**WHAT IS EXPECTED**. Write out each record a second time, exactly.

Stored dataset items:
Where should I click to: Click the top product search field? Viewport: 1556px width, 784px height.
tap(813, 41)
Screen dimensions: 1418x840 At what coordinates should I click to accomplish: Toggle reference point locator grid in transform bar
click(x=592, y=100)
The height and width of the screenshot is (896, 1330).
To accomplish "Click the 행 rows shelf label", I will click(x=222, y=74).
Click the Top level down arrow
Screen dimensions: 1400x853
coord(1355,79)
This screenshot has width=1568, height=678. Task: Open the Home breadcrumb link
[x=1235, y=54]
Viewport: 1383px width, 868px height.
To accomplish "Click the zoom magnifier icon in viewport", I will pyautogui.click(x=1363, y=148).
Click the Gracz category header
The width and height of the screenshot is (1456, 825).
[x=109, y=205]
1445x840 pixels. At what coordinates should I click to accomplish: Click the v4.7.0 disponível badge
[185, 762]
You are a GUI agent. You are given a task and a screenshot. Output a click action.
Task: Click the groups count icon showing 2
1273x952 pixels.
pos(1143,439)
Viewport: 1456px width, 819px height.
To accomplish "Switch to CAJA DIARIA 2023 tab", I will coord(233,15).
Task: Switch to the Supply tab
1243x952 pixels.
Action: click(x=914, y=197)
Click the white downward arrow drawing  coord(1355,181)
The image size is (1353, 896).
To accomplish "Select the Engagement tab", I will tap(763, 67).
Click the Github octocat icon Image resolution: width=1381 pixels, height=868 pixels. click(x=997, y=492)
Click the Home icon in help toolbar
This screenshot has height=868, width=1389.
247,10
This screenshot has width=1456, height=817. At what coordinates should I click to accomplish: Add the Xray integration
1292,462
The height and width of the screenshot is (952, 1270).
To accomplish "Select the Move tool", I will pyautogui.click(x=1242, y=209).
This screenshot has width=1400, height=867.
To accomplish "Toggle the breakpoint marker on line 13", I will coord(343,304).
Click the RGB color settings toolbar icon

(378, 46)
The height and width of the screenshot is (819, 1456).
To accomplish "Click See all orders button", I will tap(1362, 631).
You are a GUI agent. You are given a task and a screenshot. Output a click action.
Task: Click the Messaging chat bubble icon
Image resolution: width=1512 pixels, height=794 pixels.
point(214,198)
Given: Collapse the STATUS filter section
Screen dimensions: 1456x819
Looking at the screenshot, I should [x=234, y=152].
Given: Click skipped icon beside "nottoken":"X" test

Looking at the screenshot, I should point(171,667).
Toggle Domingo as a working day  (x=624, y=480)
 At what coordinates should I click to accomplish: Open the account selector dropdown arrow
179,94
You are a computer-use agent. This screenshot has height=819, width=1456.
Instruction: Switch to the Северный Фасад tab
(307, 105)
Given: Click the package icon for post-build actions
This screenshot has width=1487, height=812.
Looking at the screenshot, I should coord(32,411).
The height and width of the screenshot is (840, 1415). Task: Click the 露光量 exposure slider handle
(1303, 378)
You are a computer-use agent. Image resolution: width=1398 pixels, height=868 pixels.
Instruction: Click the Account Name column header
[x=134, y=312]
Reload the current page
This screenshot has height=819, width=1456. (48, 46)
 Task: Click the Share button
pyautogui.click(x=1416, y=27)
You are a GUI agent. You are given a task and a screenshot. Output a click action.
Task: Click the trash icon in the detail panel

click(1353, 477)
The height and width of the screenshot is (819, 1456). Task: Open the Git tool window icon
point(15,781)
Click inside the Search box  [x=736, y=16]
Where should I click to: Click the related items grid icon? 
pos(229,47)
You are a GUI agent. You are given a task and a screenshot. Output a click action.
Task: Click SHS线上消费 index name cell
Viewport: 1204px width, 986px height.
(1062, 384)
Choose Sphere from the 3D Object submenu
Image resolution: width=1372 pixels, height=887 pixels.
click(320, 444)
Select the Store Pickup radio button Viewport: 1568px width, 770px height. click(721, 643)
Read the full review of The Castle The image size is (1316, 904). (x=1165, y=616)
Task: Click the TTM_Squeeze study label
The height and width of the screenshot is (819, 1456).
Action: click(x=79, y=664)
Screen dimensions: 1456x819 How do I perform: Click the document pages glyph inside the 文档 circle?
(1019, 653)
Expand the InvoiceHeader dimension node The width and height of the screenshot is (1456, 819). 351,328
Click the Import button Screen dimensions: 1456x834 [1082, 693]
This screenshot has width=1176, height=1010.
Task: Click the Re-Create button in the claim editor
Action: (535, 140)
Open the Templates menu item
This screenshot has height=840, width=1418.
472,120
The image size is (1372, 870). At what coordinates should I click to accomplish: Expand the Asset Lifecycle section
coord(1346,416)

**EXPECTED OUTPUT**.
Where should I click to: Click the top product search field? Viewport: 1556px width, 784px height.
tap(813, 41)
Screen dimensions: 1418x840 At what coordinates should I click to accomplish: Toggle reference point locator grid in transform bar
click(x=592, y=100)
The height and width of the screenshot is (896, 1330).
To accomplish "Click the 행 rows shelf label", I will click(x=222, y=74).
Click the Top level down arrow
Screen dimensions: 1400x853
coord(1355,79)
This screenshot has width=1568, height=678. Task: Open the Home breadcrumb link
[x=1235, y=54]
Viewport: 1383px width, 868px height.
To accomplish "Click the zoom magnifier icon in viewport", I will pyautogui.click(x=1363, y=148).
Click the Gracz category header
The width and height of the screenshot is (1456, 825).
[x=109, y=205]
1445x840 pixels. At what coordinates should I click to accomplish: Click the v4.7.0 disponível badge
[185, 762]
You are a GUI agent. You are given a task and a screenshot. Output a click action.
Task: Click the groups count icon showing 2
1273x952 pixels.
pos(1143,439)
Viewport: 1456px width, 819px height.
To accomplish "Switch to CAJA DIARIA 2023 tab", I will coord(233,15).
Task: Switch to the Supply tab
1243x952 pixels.
Action: click(x=914, y=197)
Click the white downward arrow drawing  coord(1355,181)
The image size is (1353, 896).
To accomplish "Select the Engagement tab", I will tap(763, 67).
Click the Github octocat icon Image resolution: width=1381 pixels, height=868 pixels. click(x=997, y=492)
Click the Home icon in help toolbar
This screenshot has height=868, width=1389.
247,10
This screenshot has width=1456, height=817. At what coordinates should I click to accomplish: Add the Xray integration
1292,462
The height and width of the screenshot is (952, 1270).
To accomplish "Select the Move tool", I will pyautogui.click(x=1242, y=209).
This screenshot has width=1400, height=867.
To accomplish "Toggle the breakpoint marker on line 13", I will coord(343,304).
Click the RGB color settings toolbar icon

(378, 46)
The height and width of the screenshot is (819, 1456).
To accomplish "Click See all orders button", I will tap(1362, 631).
You are a GUI agent. You are given a task and a screenshot. Output a click action.
Task: Click the Messaging chat bubble icon
Image resolution: width=1512 pixels, height=794 pixels.
point(214,198)
Given: Collapse the STATUS filter section
Screen dimensions: 1456x819
Looking at the screenshot, I should [x=234, y=152].
Given: Click skipped icon beside "nottoken":"X" test

Looking at the screenshot, I should point(171,667).
Toggle Domingo as a working day  (x=624, y=480)
 At what coordinates should I click to accomplish: Open the account selector dropdown arrow
179,94
You are a computer-use agent. This screenshot has height=819, width=1456.
Instruction: Switch to the Северный Фасад tab
(307, 105)
Given: Click the package icon for post-build actions
This screenshot has width=1487, height=812.
Looking at the screenshot, I should coord(32,411).
The height and width of the screenshot is (840, 1415). Task: Click the 露光量 exposure slider handle
(1303, 378)
You are a computer-use agent. Image resolution: width=1398 pixels, height=868 pixels.
Instruction: Click the Account Name column header
[x=134, y=312]
Reload the current page
This screenshot has height=819, width=1456. (48, 46)
 Task: Click the Share button
pyautogui.click(x=1416, y=27)
You are a GUI agent. You are given a task and a screenshot. Output a click action.
Task: Click the trash icon in the detail panel

click(1353, 477)
The height and width of the screenshot is (819, 1456). Task: Open the Git tool window icon
point(15,781)
Click inside the Search box  [x=736, y=16]
Where should I click to: Click the related items grid icon? 
pos(229,47)
You are a GUI agent. You are given a task and a screenshot. Output a click action.
Task: Click SHS线上消费 index name cell
Viewport: 1204px width, 986px height.
(1062, 384)
Choose Sphere from the 3D Object submenu
Image resolution: width=1372 pixels, height=887 pixels.
click(320, 444)
Select the Store Pickup radio button Viewport: 1568px width, 770px height. click(721, 643)
Read the full review of The Castle The image size is (1316, 904). (x=1165, y=616)
Task: Click the TTM_Squeeze study label
The height and width of the screenshot is (819, 1456).
Action: click(x=79, y=664)
Screen dimensions: 1456x819 How do I perform: Click the document pages glyph inside the 文档 circle?
(1019, 653)
Expand the InvoiceHeader dimension node The width and height of the screenshot is (1456, 819). 351,328
Click the Import button Screen dimensions: 1456x834 [1082, 693]
This screenshot has width=1176, height=1010.
Task: Click the Re-Create button in the claim editor
Action: (535, 140)
Open the Templates menu item
This screenshot has height=840, width=1418.
472,120
The image size is (1372, 870). At what coordinates should I click to accomplish: Expand the Asset Lifecycle section
coord(1346,416)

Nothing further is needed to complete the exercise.